┌─ GIVEN RECORDS

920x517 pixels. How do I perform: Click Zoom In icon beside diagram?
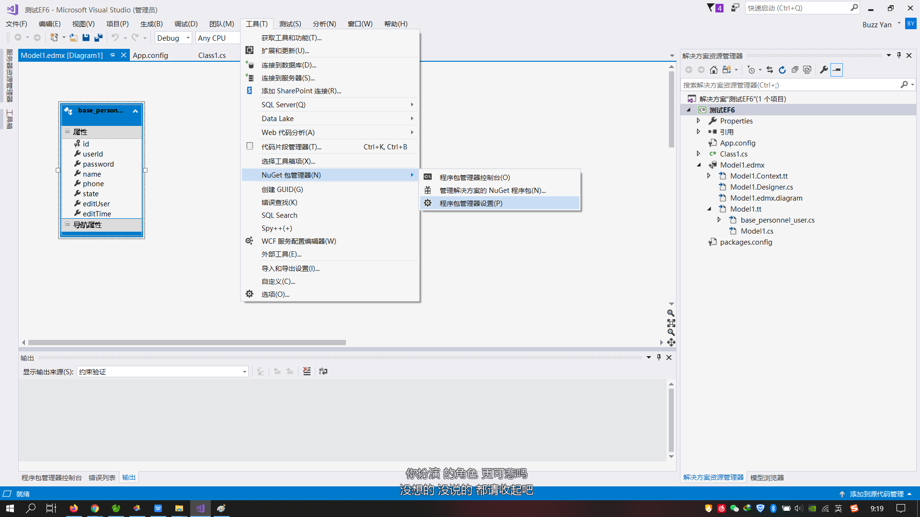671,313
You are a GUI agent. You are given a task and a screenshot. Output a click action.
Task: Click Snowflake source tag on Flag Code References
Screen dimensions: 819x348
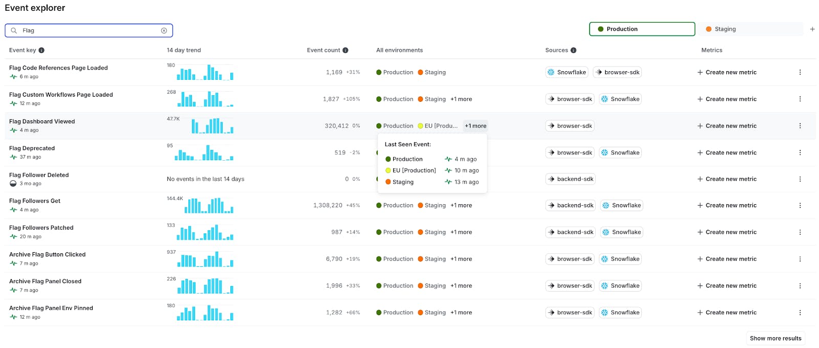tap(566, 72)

└─
┌─ GIVEN RECORDS

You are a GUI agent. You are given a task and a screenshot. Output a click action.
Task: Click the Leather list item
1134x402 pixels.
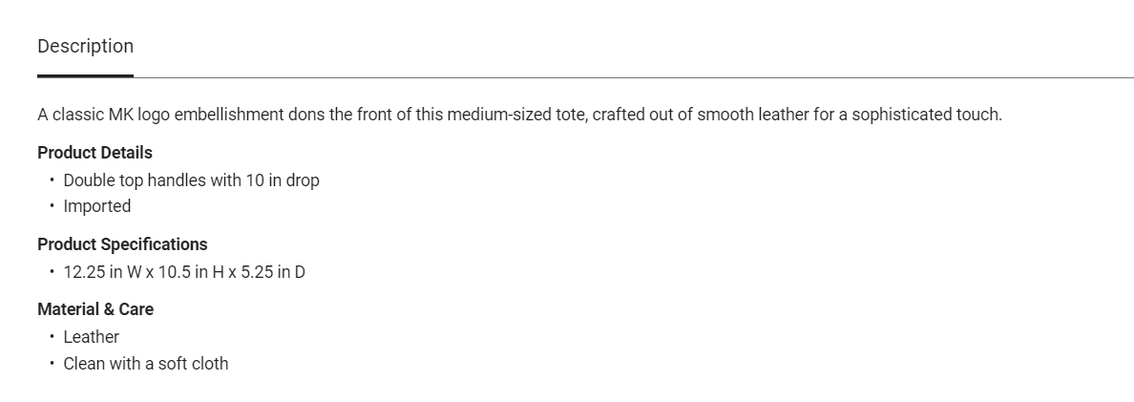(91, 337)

└─

WORK TO DO. Copy the items from the line with "920x517 pixels. How" to the line with "tap(566, 72)", and leave the pictures out of your answer.

EXERCISE RESULT.
920x517 pixels. How do I perform: Click Zoom In icon beside diagram?
671,313
You are a GUI agent. You are given a task and a screenshot. Output a click action.
Task: Click Snowflake source tag on Flag Code References
Screen dimensions: 819x348
tap(566, 72)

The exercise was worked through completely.